THE TASKS:
- 1) Please print the ReWire Salsa20 excerpt word for word, beginning at the words "The source code" and stopping after "follows that paper.".
- 2) Carry the ReWire Salsa20 excerpt forward from its final sentence.

EXCERPT TO READ:
________

The source code for this example can be found here https://github.com/harrisonwl/rwcrypto under src/salsa20
. The original version of the ReWire design here was presented at FPT 2015 (linked to below). ReWire's syntax has evolved since then, but the case study here follows that paper.
Generally speaking, when you're going to prove the correctness of a hardware design (or anything else fo that matter really), you need to have:
- a rigorous standard that constitutes a definition of what to be correct means;
- a precise definition of what the implementation and/or design does; and
- some mathematical relationship between (1.) and (2.) that you will demonstrate or prove.
The standard in (1.) we will call the reference semantics and, for the Salsa20 case study, the reference semantics is discussed in the first subsection. The reference semantics is effectively a Haskell/ReWire rendering of the pseudocode functions given in the text of Bernstein's specification. Our reference semantics is also executable -- e.g., you can load it into GHCi, type-check it, and run test cases.
The second subsection describes (2.); that is, the actual ReWire code that can be both compiled to Verilog and reasoned about with formal tools. The first implementation we present is designed for simplicity rather than performance. The third subsection describes (3.) at a very high, somewhat informal level. The purpose of this entire tutorial is to focus on ReWire programming.
Recent Relevant Publications
A more technical presentation can be found in these recent publications:
- Temporal Staging for Correct-by-Construction Cryptographic Hardware., Yakir Forman and Bill Harrison. Proceedings of the 2024 Rapid Systems Prototyping (RSP24). pdf
- Formalized High Level Synthesis with Applications to Cryptographic Hardware., Bill Harrison, Ian Blumenfeld, Eric Bond, Chris Hathhorn, Paul Li, May Torrence, and Jared Ziegler. Proceedings of the 2023 NASA Formal Methods Symposium (NFM23). pdf
- Provably Correct Development of Reconfigurable Designs via Equational Reasoning., Ian Graves, Adam Procter, Bill Harrison, and Gerry Allwein. Proceedings of the 2015 International Conference on Field-Programmable Technology (FPT), pdf
Reference Semantics
This section introduces the reference semantics for Salsa20 written in Haskell/ReWire. The development follows Bernstein's specification closely, including a section here corresponding to each one in his specification. The result is an executable, type-checked version of Salsa20 in Haskell/ReWire.

________

EXTRACTED INFORMATION:
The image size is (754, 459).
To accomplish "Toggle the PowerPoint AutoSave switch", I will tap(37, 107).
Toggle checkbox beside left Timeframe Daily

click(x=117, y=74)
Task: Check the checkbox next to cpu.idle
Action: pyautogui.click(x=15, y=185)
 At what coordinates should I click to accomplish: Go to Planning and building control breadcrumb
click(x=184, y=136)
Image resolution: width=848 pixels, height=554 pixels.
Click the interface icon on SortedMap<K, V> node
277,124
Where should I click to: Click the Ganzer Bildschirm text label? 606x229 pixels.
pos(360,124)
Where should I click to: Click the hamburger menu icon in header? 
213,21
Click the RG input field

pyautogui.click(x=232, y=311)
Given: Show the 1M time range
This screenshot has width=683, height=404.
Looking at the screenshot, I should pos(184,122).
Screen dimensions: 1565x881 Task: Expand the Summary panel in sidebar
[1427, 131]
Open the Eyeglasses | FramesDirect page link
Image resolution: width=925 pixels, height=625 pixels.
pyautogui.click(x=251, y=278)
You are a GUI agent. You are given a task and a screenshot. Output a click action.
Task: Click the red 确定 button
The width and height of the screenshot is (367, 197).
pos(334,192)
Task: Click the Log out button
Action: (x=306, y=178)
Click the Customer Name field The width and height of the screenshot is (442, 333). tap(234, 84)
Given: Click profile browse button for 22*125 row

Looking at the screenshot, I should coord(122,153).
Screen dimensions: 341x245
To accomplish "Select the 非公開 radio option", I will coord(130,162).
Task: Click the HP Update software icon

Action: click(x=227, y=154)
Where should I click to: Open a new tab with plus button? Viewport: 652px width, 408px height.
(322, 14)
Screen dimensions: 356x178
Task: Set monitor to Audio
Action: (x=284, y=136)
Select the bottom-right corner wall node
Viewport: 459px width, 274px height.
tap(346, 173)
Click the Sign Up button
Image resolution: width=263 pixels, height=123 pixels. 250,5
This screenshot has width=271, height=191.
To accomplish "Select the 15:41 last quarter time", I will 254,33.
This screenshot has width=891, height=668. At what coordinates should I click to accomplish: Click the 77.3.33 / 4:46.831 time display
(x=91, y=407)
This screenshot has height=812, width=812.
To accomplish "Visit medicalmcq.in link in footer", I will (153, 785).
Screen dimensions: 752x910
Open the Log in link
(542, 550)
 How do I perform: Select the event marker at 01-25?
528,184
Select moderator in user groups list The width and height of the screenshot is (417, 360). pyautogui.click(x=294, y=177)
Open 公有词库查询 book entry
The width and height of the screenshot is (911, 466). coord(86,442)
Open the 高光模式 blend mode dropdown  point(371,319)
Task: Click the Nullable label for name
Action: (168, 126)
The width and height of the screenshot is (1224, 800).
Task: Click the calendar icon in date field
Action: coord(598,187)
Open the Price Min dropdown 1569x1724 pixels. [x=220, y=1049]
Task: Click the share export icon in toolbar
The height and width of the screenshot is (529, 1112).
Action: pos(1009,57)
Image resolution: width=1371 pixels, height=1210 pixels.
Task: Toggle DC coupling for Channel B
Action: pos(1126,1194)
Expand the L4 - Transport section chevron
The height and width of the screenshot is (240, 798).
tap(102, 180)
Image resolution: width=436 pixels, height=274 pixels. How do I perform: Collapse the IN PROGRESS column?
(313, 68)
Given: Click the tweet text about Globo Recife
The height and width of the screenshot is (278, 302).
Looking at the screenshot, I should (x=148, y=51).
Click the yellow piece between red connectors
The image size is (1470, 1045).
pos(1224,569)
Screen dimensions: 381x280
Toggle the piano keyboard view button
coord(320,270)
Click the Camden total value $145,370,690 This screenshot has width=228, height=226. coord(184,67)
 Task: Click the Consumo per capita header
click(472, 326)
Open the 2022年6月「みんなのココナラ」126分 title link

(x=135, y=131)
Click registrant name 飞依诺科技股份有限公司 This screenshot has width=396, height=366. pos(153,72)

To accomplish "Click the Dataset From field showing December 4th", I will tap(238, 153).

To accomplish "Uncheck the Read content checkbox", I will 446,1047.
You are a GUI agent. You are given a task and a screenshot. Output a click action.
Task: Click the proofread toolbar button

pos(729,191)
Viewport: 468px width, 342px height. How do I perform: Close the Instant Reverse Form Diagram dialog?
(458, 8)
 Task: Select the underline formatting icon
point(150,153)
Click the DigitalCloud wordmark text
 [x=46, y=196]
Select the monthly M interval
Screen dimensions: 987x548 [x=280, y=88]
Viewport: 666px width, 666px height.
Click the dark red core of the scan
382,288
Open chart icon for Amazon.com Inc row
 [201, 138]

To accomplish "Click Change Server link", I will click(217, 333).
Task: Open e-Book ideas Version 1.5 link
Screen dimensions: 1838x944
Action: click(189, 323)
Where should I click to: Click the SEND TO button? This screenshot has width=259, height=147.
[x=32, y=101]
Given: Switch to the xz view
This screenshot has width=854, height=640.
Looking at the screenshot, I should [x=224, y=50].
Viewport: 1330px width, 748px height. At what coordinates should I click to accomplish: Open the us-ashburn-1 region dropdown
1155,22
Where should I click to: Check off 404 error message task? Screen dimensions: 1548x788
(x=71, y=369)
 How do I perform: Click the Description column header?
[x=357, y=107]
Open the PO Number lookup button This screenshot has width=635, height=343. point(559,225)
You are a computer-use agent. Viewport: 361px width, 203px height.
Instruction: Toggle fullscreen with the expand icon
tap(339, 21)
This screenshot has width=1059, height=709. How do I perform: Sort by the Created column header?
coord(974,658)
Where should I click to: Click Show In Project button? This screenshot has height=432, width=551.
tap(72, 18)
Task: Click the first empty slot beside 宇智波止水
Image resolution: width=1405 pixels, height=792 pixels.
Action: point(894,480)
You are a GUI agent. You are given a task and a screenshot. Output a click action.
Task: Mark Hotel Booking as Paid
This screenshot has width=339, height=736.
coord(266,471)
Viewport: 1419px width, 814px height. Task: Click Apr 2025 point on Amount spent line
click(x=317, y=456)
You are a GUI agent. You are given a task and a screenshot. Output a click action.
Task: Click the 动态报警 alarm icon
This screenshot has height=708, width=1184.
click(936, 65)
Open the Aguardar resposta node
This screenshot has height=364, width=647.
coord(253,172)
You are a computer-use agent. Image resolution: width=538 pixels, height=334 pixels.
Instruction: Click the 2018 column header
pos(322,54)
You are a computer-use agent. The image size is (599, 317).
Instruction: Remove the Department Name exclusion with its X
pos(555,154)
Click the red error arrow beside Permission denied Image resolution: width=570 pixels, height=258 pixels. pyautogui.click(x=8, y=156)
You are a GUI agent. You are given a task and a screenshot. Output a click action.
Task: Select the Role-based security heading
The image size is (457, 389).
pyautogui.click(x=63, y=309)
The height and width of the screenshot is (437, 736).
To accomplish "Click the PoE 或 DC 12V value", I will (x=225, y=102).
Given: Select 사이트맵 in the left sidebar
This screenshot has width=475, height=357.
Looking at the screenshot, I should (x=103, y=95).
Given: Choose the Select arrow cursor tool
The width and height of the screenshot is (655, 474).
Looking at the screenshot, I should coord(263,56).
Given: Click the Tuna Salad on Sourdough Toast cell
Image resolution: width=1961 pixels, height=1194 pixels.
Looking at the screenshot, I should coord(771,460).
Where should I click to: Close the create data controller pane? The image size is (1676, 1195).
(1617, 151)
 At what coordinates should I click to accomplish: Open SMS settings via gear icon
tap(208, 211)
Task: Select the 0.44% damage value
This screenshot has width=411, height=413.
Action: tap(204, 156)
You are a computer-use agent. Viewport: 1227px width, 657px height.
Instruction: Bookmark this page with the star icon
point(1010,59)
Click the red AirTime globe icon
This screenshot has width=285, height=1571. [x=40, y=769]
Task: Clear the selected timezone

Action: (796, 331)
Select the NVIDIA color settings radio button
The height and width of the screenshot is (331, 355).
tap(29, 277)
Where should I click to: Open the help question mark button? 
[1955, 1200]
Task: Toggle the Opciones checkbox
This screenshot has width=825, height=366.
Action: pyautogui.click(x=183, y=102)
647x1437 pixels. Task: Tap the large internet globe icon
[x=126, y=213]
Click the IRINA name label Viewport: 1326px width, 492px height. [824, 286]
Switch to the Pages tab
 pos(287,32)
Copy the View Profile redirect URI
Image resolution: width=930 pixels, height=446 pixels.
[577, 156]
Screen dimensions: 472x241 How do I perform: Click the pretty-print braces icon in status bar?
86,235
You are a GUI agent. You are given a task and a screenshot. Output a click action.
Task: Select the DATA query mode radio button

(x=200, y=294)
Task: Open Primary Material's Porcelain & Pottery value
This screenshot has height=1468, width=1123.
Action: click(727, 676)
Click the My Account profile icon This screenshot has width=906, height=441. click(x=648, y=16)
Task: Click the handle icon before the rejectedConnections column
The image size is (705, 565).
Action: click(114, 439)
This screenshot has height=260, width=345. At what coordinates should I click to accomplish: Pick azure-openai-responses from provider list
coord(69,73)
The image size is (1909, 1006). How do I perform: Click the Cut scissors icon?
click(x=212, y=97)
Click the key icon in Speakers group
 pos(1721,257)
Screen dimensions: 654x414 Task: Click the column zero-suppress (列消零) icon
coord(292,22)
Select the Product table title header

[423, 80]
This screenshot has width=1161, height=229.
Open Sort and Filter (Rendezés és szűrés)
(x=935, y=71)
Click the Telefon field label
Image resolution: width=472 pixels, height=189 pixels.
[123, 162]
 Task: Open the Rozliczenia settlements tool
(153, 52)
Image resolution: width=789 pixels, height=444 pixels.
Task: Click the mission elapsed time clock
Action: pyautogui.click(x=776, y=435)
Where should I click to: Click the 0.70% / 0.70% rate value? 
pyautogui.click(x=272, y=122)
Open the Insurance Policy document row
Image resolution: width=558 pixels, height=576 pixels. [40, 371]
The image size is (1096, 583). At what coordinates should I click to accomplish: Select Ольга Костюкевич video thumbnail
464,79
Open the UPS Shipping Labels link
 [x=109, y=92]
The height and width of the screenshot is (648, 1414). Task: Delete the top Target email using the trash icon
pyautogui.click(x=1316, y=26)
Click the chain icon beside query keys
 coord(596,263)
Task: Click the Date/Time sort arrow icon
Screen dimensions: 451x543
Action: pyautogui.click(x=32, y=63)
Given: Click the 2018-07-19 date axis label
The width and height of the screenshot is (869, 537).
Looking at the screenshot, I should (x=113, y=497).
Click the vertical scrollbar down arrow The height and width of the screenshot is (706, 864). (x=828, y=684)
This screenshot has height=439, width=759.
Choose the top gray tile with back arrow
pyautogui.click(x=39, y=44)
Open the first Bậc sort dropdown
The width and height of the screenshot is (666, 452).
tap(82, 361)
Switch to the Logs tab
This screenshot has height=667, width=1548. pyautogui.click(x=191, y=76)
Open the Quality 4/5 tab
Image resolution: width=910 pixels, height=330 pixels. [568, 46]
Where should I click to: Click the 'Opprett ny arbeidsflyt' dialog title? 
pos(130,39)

________

EXPECTED RESULTS:
- 1)
The source code for this example can be found here https://github.com/harrisonwl/rwcrypto under src/salsa20
. The original version of the ReWire design here was presented at FPT 2015 (linked to below). ReWire's syntax has evolved since then, but the case study here follows that paper.

- 2)
With this Salsa20 reference semantics, we can define a test function (encryptS20 :: String -> String
below) that encrypts a message with the same key. Running encryptS20
twice on the same plaintext message should, and does, return the original plaintext. For example, consider the following GHCi output where we first print the message and then run the test function on it twice:
λ> putStrLn godzilla_haiku
With artillery
You greet your nuclear child
Am I the monster?
λ> putStrLn (encryptS20 . encryptS20 $ godzilla_haiku)
With artillery
You greet your nuclear child
Am I the monster?
Why do you keep saying Haskell/ReWire?
ReWire is a domain-specific language embedded in Haskell---i.e., every ReWire design is a legal Haskell program but the converse does not hold. When I say Haskell/ReWire, I mean a Haskell program that makes use of ReWire constructs (e.g., bit vectors) but that, for one reason or another, is not legal ReWire. A frequently used Haskell feature that is not inherited by ReWire currently is the type class system. More fundamental is the restrictions on recursion. However, it is often helpful while developing and testing ReWire designs to have access to Haskell's full power.
Aside on ReWire's Limits on Recursion
Functional recursion is limited to functions with codomains typed in ReacT
. E.g., recall the carry-save adder example from the previous chapter:
csa :: (W 8, W 8, W 8) -> ReacT (W 8, W 8, W 8) (W 8, W 8) Identity ()
Similarly, data recursion (e.g., lists) is not allowed in ReWire because hardware data structures are necessarily finite.
Arbitrary recursion for functions and data requires unbounded storage like heaps and stacks to implement and that is incompatible with hardware's fixed, finite storage footprint.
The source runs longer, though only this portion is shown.